Il Perito , il Consulente Tecnico di Ufficio (CTU) e il CTP

La professione di Perito e/o Consulente Tecnico di Ufficio è disciplinata dal codice di procedura civile art. 61-64, 191-201 c.p.c.; art. 13-24, 89-92, disp. att. c.p.c. , art. 225, 226, 230, 359, 360, 501, 502, 510 c.p.p.

Il Perito e/o Consulente Tecnico d’Ufficio è un pubblico ufficiale giudiziario individuale di cui il Giudice può avvalersi nello svolgimento della propria attività, quando l’oggetto della lite racchiude questioni non solo giuridiche e non risolvibili in base alle normali nozioni o alla comune esperienza che può possedere il Giudice.

Nel processo civile si distingue tra consulente tecnico del Giudice, o consulente tecnico d’ufficio (CTU), e consulente tecnico di parte (CTP).

Il Perito e/o Consulente Tecnico di Ufficio (CTU) è dunque un ausiliario del Giudice la cui funzione è volta ad completare l’attività di quest’ultimo, sia in quando può offrire elementi tecnici per valutare le risultanze di determinate prove, sia in quanto può offrire elementi diretti di giudizio al Giudice: proprio per tali motivi il Perito è una professionista con particolare competenza in un determinato settore, chiamato a esprimere pareri, raccogliere motivazioni, effettuare indagini e verifiche, anche se non esercita mai un potere decisionale che spetta invece esclusivamente al magistrato. Il Perito può essere un Ingegnere Forense esperto, un Medico Legale o altro professionista comunque esperto.

Allorquando il Giudice lo ritiene necessario, può farsi assistere per il compimento di singoli atti o per tutto il processo da uno o più consulenti d’ufficio, periti con particolare competenza tecnica (art. 61 c.p.c. ).

Art. 61 – Consulente tecnico: Quando è necessario il giudice può farsi assistere, per il compimento di singoli atti o per tutto il processo, da uno o più consulenti di particolare competenza tecnica.
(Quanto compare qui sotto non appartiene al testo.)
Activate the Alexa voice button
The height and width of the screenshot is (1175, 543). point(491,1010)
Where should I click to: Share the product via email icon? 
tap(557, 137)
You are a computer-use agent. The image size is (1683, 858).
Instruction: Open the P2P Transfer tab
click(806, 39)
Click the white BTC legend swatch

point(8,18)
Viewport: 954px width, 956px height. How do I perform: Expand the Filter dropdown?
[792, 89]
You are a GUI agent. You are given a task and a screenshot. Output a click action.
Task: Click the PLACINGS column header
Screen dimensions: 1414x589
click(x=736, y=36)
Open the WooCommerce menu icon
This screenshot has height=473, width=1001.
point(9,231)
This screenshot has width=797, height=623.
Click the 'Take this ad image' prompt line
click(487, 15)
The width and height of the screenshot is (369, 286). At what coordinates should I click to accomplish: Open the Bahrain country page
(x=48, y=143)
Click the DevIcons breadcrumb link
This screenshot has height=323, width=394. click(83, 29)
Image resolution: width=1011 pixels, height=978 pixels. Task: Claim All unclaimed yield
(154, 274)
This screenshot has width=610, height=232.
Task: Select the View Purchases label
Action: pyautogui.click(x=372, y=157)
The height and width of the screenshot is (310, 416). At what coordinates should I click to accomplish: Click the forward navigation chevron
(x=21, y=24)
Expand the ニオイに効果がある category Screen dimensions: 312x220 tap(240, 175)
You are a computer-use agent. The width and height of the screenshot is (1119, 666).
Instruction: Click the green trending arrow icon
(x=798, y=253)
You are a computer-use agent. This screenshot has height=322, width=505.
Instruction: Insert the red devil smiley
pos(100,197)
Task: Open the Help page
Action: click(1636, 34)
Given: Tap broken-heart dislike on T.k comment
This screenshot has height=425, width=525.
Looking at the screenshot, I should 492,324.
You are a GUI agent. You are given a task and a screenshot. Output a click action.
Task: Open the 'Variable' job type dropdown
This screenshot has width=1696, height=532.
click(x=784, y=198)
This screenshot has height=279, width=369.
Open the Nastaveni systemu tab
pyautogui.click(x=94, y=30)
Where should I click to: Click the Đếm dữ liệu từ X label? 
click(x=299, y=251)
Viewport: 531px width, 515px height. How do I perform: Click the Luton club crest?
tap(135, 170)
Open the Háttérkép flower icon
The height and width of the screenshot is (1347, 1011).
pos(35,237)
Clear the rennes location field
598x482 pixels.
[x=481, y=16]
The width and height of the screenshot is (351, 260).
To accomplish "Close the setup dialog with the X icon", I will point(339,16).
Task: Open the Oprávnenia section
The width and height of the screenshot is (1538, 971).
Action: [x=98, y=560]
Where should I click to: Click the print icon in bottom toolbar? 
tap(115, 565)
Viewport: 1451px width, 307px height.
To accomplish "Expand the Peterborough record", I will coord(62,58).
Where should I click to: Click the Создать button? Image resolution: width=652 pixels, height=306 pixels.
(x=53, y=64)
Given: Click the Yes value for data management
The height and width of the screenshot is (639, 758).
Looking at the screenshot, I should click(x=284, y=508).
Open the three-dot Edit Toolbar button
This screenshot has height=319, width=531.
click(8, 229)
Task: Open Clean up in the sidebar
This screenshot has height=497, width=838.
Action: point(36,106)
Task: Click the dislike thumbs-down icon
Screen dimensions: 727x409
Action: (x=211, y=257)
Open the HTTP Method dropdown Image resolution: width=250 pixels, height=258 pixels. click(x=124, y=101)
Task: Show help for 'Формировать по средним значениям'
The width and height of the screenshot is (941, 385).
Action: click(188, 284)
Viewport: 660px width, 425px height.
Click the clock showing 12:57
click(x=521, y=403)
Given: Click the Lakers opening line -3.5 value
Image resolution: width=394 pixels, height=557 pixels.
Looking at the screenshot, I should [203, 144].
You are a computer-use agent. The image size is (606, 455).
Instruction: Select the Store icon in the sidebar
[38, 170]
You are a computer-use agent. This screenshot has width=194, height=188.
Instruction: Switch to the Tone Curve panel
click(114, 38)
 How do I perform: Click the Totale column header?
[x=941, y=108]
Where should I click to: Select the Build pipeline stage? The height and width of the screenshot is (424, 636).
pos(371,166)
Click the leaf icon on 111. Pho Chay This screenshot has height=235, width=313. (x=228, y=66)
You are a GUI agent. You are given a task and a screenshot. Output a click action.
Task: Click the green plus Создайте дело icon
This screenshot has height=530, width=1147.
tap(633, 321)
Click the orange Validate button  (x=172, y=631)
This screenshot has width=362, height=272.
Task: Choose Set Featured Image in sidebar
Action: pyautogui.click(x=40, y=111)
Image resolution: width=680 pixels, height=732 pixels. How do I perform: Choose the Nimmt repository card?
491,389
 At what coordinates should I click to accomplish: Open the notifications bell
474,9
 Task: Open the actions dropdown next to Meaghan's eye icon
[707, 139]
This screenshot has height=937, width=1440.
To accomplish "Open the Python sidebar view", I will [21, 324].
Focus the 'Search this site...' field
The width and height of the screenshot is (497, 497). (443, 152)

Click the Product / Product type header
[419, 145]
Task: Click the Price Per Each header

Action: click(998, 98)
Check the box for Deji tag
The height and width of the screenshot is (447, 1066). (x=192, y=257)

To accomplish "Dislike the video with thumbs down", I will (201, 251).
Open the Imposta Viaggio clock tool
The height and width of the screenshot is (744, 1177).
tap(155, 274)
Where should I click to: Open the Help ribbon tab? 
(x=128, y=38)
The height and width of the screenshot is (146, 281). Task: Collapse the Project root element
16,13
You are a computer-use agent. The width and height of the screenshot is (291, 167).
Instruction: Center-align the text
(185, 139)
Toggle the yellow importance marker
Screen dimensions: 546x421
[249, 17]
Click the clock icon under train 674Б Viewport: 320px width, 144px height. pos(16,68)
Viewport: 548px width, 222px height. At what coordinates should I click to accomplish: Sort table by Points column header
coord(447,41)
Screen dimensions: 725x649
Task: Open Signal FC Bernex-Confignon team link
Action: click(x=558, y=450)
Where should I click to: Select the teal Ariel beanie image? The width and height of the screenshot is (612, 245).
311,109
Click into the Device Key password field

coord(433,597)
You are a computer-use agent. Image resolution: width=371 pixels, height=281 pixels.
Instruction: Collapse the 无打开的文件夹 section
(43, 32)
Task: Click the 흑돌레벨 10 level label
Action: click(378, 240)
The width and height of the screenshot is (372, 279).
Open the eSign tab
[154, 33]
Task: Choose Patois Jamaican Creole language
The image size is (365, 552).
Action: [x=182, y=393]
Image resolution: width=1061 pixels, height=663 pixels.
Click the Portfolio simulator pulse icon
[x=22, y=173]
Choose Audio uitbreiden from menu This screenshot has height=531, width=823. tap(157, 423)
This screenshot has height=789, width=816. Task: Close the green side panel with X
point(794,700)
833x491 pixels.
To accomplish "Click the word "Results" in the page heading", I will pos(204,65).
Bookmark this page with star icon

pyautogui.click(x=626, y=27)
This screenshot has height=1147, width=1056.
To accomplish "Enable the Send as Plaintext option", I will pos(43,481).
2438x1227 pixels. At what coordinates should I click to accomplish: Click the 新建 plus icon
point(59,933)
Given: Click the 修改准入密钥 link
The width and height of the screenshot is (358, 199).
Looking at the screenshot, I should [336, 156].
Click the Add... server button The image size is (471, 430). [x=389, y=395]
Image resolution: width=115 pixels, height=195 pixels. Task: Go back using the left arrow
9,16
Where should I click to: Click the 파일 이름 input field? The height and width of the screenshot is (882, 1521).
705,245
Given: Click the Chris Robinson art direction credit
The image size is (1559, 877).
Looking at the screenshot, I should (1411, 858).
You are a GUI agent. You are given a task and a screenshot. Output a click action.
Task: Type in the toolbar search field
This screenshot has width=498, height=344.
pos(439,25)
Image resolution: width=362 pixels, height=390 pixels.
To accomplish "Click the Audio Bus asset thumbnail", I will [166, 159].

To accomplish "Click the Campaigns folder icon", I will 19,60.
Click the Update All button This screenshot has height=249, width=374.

La scelta dei consulenti deve essere normalmente fatta tra le persone iscritte in albi speciali a norma delle disposizioni di attuazione al presente codice.

L’attività del Partito del Tribunale o Consulente Tecnico d’Ufficio (CTU).

L’attività del CTU o Perito del Tribunale può esprimersi in due distinte modalità che aiutano il Giudice ad una decisione giuridica della controversia.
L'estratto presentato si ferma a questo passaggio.